NuVent is the first and only balloon sinus dilation system with built-in electromagnetic (EM) surgical navigation technology that may help surgeons confirm anatomy and optimize placement during balloon sinus surgery. RSS may be needed when sinus surgery does not alleviate suffering, and can pose unique challenges due to potential scar tissue and altered anatomy from previous surgeries. Image-guided surgery may have advantages for some types of revision cases.
“It has been extraordinarily useful in accomplishing the goals of revision functional endoscopic sinus surgery, particularly to address technical challenges associated with the frontal sinus.” said Rick Chandra, M.D., professor of otolaryngology, chief of rhinology, sinus & skull base surgery, Vanderbilt University.

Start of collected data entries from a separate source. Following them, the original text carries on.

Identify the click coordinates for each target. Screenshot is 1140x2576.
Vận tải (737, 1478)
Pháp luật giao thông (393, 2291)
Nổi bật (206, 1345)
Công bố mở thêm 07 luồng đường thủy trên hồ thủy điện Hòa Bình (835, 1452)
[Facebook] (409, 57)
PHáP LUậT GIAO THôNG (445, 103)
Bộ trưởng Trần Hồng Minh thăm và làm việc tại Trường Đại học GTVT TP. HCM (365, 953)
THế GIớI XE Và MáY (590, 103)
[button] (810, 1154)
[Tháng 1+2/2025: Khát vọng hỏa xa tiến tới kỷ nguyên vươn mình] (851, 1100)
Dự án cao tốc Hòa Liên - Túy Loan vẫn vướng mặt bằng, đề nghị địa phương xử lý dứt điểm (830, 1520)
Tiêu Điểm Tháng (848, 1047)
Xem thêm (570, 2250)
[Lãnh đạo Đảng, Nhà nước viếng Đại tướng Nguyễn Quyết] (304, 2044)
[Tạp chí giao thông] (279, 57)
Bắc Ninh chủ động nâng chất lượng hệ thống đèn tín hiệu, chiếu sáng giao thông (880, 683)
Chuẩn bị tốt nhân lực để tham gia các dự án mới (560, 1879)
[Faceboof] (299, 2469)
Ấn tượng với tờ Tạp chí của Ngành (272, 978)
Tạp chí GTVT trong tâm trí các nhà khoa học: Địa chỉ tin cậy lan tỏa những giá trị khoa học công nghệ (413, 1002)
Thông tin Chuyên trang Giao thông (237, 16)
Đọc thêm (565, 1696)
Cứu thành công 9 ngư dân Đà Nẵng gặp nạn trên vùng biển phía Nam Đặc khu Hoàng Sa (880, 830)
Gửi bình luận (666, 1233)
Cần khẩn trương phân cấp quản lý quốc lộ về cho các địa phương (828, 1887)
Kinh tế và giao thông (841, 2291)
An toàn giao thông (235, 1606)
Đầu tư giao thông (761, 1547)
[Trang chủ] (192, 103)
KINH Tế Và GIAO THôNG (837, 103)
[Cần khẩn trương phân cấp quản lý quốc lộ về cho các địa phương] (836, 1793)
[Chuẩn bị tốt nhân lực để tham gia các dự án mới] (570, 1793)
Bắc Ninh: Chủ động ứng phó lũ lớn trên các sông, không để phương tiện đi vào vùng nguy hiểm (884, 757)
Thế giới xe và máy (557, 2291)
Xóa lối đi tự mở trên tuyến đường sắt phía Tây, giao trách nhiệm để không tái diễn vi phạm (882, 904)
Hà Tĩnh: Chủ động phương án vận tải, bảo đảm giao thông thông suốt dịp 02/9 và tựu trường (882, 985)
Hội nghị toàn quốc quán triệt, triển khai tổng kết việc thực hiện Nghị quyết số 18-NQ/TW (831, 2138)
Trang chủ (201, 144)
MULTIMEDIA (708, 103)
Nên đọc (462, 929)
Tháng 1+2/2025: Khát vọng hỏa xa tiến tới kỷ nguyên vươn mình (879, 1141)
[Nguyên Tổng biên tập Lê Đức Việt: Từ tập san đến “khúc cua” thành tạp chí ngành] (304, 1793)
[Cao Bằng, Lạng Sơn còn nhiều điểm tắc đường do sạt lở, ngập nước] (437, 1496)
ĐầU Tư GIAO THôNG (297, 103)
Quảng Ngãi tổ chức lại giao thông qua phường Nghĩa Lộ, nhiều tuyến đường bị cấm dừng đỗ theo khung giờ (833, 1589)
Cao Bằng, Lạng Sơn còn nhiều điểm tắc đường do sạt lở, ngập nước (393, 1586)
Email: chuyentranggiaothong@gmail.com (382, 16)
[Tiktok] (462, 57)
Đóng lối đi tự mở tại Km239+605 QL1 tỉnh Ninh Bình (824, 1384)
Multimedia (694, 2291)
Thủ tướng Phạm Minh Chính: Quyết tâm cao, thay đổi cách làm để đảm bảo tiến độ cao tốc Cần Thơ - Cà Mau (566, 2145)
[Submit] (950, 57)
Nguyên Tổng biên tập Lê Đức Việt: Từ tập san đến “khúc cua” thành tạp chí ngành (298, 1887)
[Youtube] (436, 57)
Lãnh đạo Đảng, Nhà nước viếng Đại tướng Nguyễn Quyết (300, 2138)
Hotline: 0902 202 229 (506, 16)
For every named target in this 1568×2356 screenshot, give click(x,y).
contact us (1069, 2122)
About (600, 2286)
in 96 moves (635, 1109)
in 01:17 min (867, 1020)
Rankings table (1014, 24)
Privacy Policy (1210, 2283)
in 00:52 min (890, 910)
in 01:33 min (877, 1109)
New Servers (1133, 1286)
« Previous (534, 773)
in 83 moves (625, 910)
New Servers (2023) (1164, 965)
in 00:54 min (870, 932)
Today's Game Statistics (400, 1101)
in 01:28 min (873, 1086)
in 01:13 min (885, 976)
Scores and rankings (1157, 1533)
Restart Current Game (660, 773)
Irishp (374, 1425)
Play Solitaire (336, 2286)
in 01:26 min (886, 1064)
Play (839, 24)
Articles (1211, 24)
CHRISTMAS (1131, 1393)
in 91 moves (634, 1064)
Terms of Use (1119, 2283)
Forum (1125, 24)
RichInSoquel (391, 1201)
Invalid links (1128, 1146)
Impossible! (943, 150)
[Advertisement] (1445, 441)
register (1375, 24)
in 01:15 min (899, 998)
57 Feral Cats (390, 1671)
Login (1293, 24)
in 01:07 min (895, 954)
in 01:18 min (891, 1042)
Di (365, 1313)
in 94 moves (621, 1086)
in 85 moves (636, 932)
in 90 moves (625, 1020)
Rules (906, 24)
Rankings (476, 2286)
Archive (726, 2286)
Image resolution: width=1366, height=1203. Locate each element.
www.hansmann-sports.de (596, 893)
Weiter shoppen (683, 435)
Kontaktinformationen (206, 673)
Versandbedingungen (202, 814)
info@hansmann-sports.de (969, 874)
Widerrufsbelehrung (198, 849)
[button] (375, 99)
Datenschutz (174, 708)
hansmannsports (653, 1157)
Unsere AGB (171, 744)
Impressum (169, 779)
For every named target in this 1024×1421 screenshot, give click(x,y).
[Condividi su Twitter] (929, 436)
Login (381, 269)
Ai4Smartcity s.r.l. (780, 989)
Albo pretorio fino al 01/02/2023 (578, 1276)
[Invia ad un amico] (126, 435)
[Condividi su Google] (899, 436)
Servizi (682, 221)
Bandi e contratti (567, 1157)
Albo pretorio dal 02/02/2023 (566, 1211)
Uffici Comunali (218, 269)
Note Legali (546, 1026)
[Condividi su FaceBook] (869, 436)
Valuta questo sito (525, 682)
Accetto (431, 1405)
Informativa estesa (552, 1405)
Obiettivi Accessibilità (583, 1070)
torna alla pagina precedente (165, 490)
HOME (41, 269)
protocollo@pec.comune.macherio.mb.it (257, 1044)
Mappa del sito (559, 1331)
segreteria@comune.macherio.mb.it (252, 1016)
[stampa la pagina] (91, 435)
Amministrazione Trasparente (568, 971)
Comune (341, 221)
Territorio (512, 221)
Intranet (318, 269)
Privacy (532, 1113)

Surgical navigation is important because sinus anatomy can be highly variable. NuVent was designed to work with image guidance technology called the Fusion(TM) ENT Navigation System, which is a GPS-like navigation system that helps physicians target blocked sinuses during a minimally invasive surgery performed in the office. Fusion(TM) navigation technology helps physicians confirm specific anatomy, avoid critical areas, and optimize balloon placement to open blocked pathways. It works like GPS in a car or on a phone and displays a visual map of the sinus anatomy. This may help surgeons steer the balloon to the blocked sinuses to inflate the balloon at the precise location to reshape(dilate) the tissue and bone to clear the sinus pathway.
When performed in the doctor’s office, this procedure is minimally invasive, offers faster recovery times and may allow eligible patients to have a lower out-of-pocket cost.
The FDA clearance of NuVent for patients who have scarred, granulated, or previously altered tissue (revision) was based on the results of a prospective, non-randomized, non-blinded, single arm study conducted at investigational sites in the United States to assess the safety and device performance of the system.